— What you should do —
Find "Instruction: Click the" in the entries below; copy that line through the last, exactly, with no pictures.

— Raw data —
------------

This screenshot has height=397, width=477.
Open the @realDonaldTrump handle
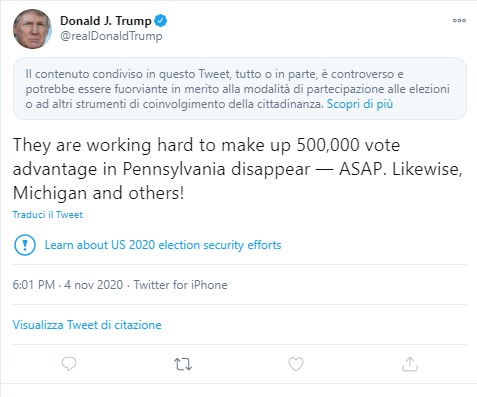click(111, 36)
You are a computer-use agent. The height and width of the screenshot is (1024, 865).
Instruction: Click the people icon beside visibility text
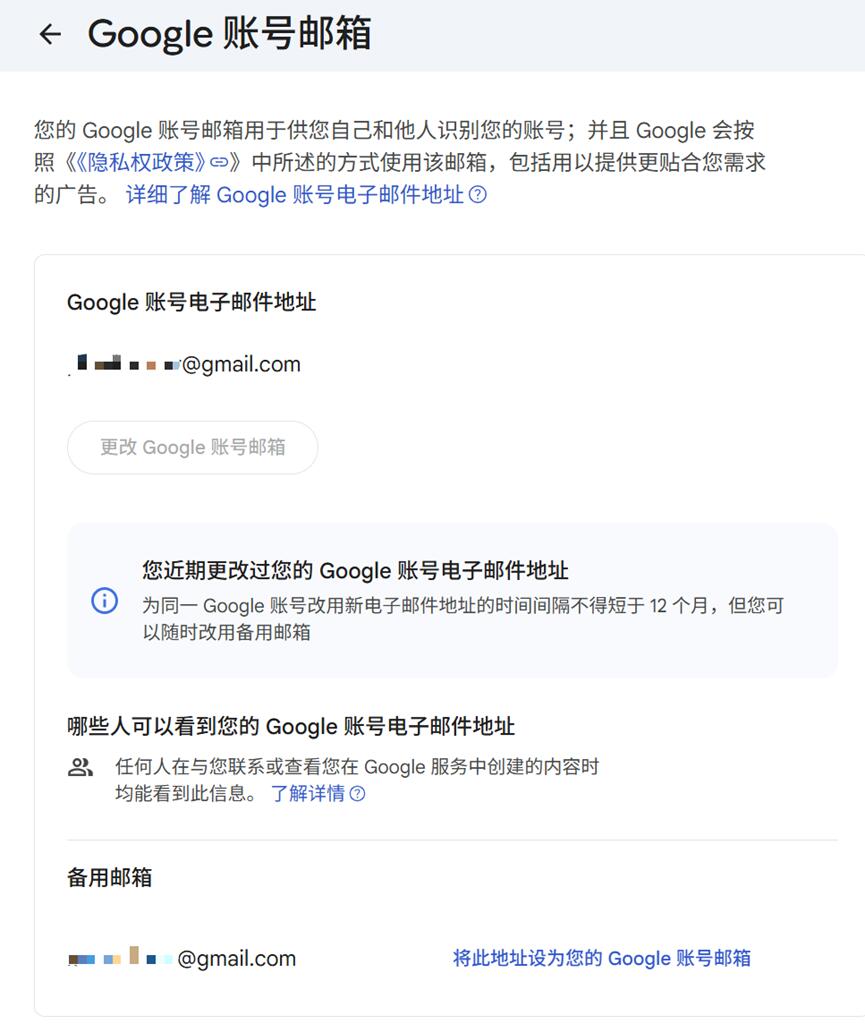coord(80,768)
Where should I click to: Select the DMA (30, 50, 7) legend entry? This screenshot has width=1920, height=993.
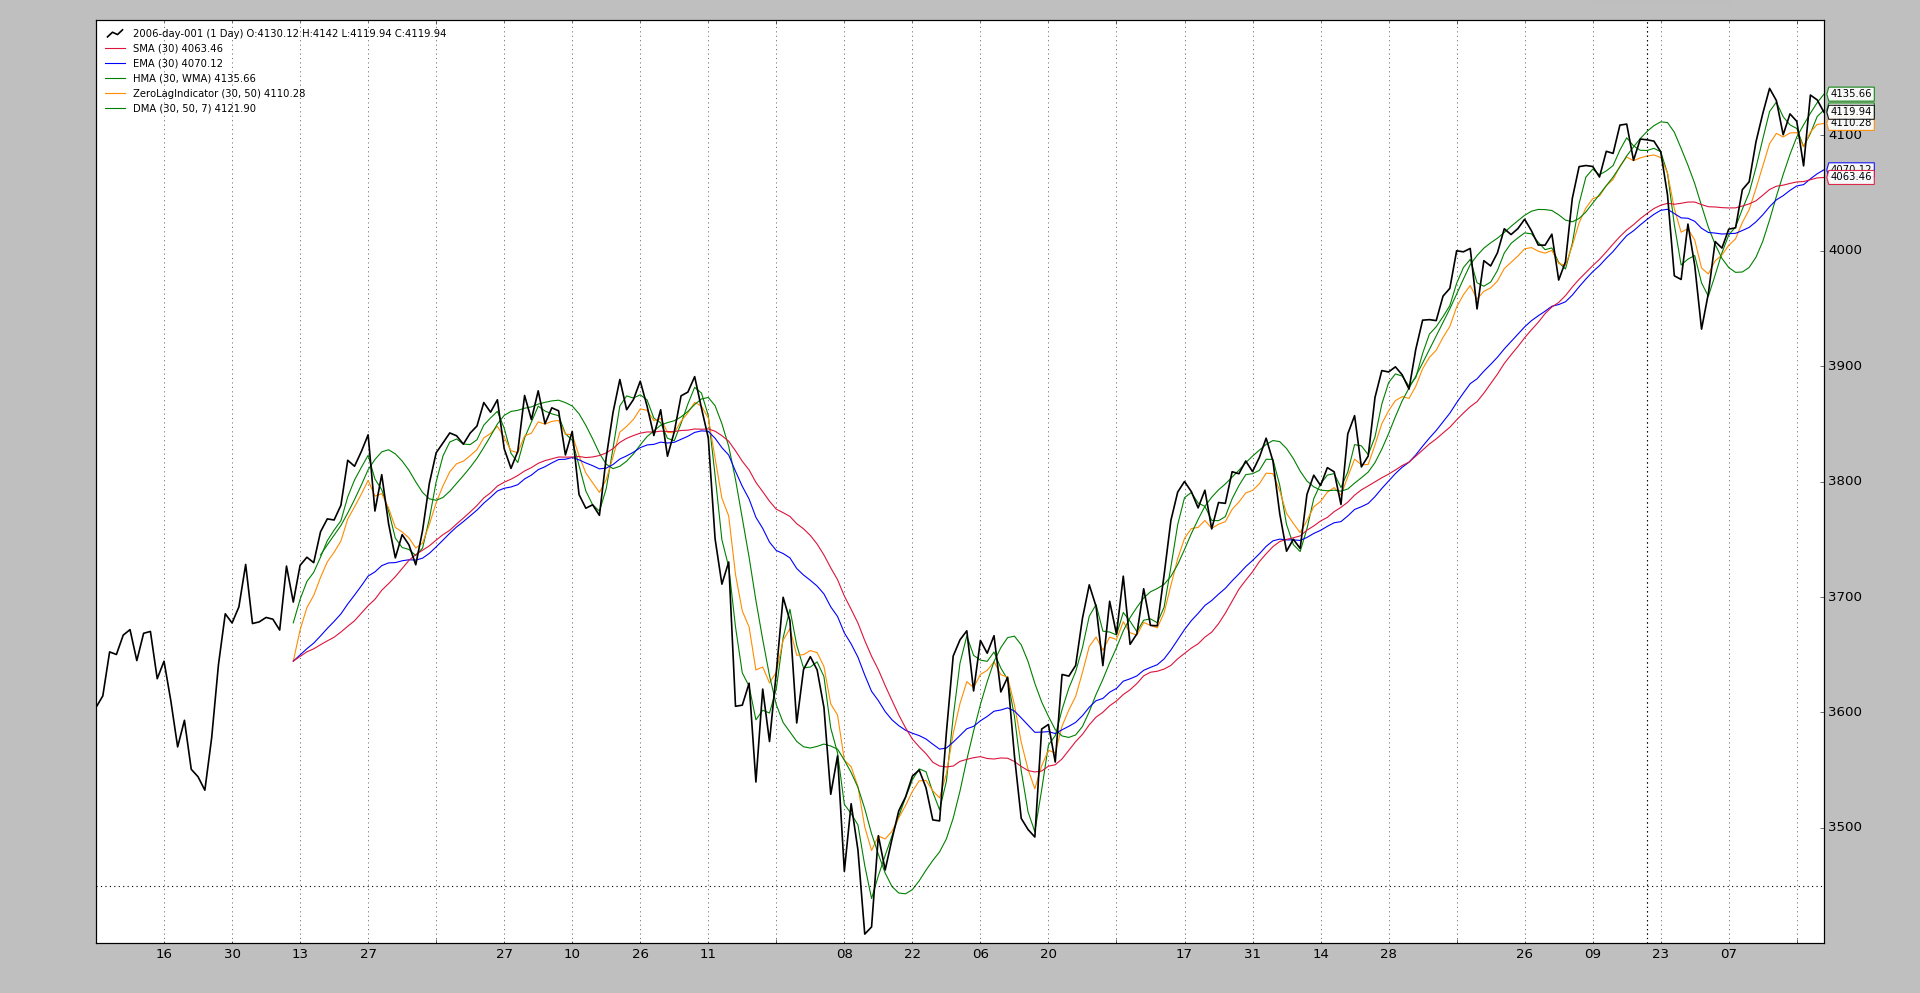coord(193,109)
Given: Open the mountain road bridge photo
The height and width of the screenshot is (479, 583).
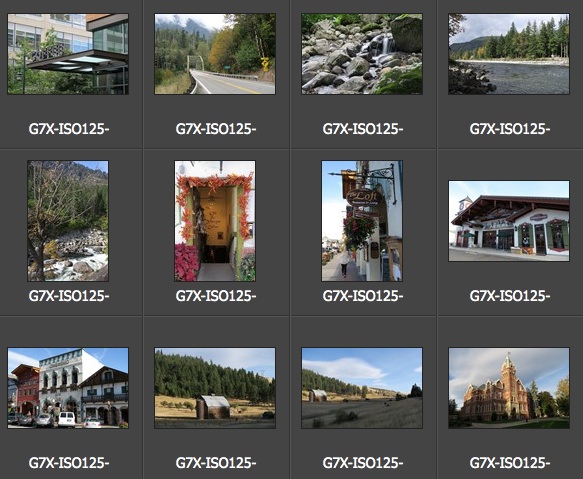Looking at the screenshot, I should [215, 54].
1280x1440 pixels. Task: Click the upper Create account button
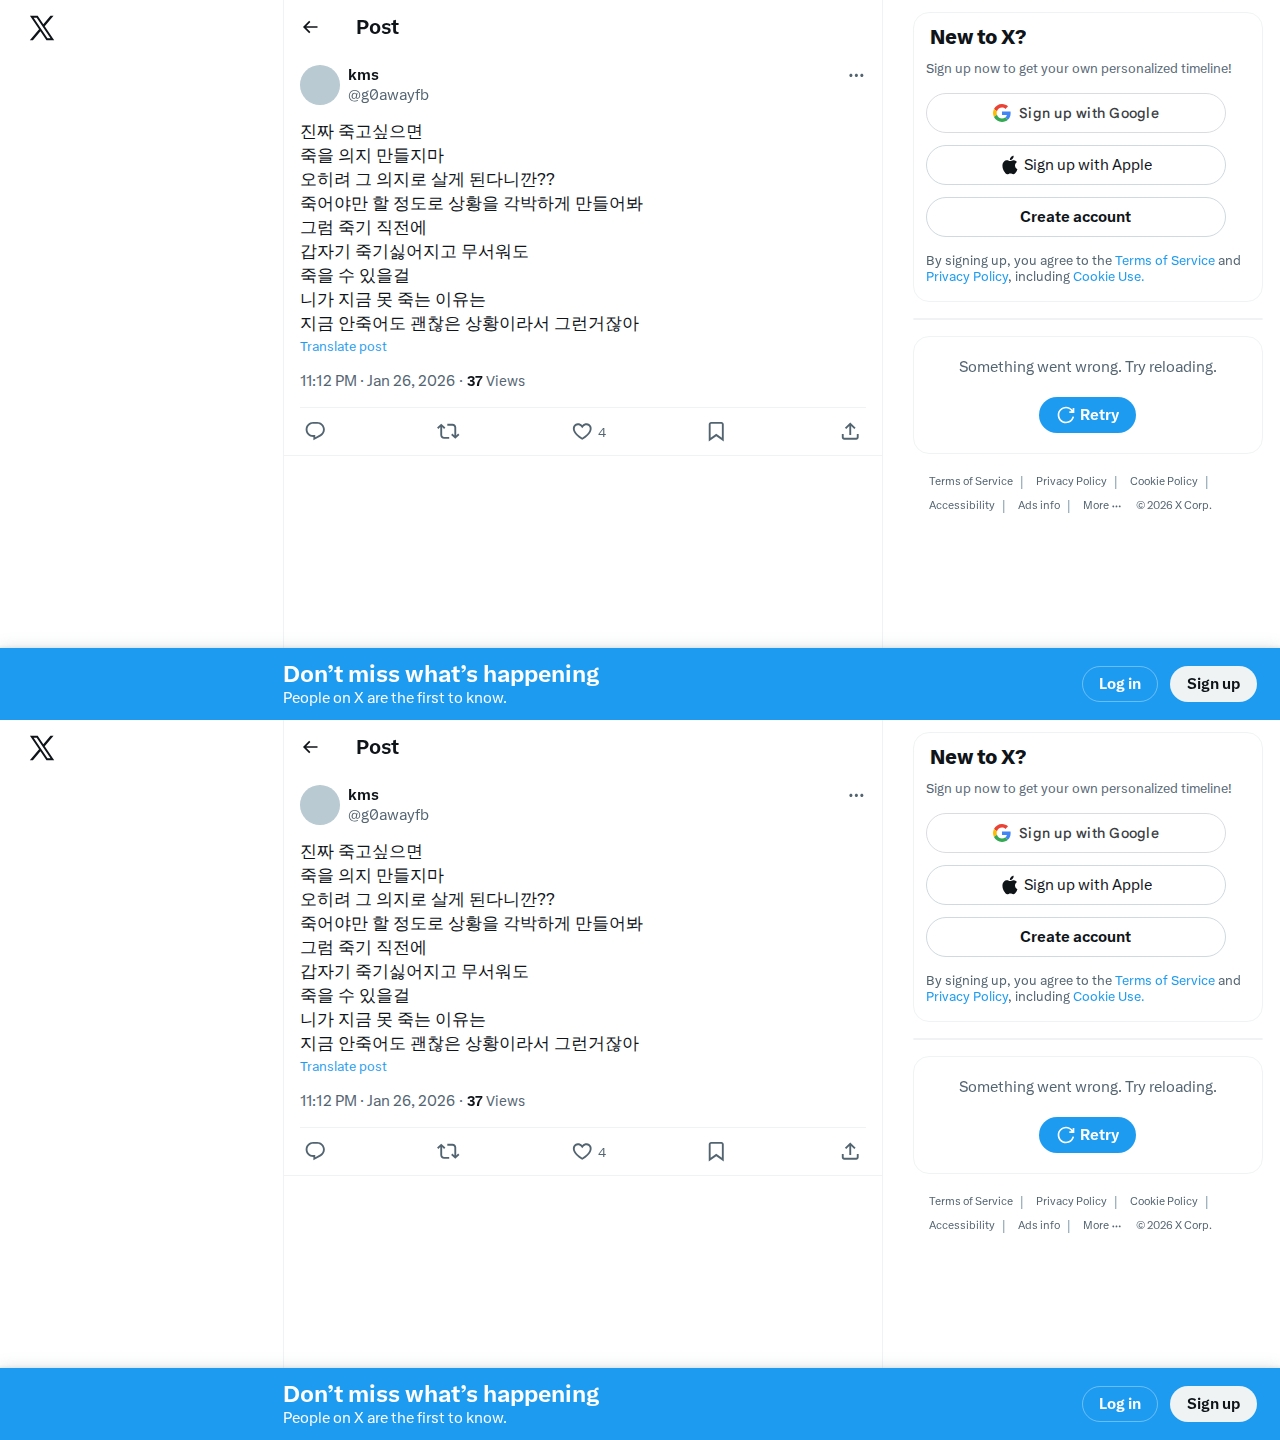[1076, 217]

------------

— Solution to this problem —
Instruction: Click the people icon beside visibility text
coord(80,768)
Where should I click to: Select the DMA (30, 50, 7) legend entry? This screenshot has width=1920, height=993.
coord(193,109)
Given: Open the mountain road bridge photo
The height and width of the screenshot is (479, 583).
Looking at the screenshot, I should [215, 54].
1280x1440 pixels. Task: Click the upper Create account button
[1076, 217]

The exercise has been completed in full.